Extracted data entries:
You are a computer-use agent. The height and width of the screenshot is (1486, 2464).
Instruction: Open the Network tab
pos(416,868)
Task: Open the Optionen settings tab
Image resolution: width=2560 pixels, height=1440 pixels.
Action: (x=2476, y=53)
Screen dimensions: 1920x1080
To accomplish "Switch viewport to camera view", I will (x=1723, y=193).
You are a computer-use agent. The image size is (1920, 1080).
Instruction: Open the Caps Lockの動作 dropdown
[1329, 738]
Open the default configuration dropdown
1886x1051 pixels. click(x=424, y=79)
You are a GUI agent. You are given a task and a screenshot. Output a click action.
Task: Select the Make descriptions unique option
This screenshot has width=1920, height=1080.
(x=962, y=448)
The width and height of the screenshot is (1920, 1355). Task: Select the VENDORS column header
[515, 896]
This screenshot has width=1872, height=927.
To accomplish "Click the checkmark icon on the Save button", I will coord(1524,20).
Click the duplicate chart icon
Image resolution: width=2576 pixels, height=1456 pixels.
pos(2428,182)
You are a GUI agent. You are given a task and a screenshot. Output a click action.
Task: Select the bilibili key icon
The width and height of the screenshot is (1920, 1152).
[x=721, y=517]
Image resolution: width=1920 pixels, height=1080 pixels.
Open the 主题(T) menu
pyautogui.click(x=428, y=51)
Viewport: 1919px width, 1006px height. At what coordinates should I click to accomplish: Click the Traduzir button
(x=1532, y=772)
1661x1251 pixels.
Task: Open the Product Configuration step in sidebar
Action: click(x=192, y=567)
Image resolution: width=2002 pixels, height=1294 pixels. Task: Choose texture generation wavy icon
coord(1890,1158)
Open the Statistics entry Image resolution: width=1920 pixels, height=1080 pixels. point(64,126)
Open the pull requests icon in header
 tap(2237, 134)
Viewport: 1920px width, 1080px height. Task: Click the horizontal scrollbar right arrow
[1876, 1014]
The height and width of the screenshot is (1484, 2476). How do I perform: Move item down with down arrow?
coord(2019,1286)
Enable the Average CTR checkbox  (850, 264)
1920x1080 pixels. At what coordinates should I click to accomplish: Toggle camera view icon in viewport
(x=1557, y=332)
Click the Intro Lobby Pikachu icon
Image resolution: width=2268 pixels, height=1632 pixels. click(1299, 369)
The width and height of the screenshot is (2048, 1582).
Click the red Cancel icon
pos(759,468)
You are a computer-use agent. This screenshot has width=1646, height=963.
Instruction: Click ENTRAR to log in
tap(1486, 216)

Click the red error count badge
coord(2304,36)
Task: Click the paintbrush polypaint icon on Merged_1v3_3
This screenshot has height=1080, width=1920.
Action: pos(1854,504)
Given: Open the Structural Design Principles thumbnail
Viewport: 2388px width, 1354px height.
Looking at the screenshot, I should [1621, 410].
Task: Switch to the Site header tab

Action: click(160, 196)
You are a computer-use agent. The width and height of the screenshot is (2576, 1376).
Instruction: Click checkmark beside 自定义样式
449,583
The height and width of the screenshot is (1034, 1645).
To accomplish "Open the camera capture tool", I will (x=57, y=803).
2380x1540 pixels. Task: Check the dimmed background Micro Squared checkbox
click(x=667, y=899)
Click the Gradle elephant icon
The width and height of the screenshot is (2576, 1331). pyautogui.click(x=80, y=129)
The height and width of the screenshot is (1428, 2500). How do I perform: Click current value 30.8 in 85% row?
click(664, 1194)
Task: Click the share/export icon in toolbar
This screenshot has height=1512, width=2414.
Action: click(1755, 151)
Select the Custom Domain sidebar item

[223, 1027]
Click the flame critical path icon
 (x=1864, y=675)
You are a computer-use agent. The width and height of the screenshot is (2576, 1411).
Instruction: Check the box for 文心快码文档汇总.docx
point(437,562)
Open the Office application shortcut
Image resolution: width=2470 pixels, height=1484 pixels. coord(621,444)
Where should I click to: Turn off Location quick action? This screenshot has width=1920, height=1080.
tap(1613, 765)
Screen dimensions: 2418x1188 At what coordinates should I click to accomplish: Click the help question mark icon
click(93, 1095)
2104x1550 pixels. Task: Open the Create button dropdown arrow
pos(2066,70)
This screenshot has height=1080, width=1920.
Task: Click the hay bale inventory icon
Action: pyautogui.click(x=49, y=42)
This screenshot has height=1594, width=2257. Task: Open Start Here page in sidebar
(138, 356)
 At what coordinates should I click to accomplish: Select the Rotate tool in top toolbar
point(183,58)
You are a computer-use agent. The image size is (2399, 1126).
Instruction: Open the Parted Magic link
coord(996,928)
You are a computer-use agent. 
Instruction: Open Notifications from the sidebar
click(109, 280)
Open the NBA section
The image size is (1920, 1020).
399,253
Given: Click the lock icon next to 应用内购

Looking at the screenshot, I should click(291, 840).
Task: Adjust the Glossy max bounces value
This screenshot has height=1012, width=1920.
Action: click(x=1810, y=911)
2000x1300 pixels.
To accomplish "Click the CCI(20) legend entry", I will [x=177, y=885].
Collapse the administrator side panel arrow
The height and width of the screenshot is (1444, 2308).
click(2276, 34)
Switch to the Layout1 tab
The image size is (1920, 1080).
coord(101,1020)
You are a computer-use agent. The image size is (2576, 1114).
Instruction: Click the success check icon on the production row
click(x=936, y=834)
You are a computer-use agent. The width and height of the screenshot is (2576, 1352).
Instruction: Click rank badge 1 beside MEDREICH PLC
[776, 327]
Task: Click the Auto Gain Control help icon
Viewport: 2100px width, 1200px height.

What needs to be done:
Would you quote, exactly and only, the lines from the one containing "Task: Adjust the Glossy max bounces value" to the end of the entries?

Written answer:
Task: Adjust the Glossy max bounces value
This screenshot has height=1012, width=1920.
Action: click(x=1810, y=911)
2000x1300 pixels.
To accomplish "Click the CCI(20) legend entry", I will [x=177, y=885].
Collapse the administrator side panel arrow
The height and width of the screenshot is (1444, 2308).
click(2276, 34)
Switch to the Layout1 tab
The image size is (1920, 1080).
coord(101,1020)
You are a computer-use agent. The image size is (2576, 1114).
Instruction: Click the success check icon on the production row
click(x=936, y=834)
You are a computer-use agent. The width and height of the screenshot is (2576, 1352).
Instruction: Click rank badge 1 beside MEDREICH PLC
[776, 327]
Task: Click the Auto Gain Control help icon
Viewport: 2100px width, 1200px height.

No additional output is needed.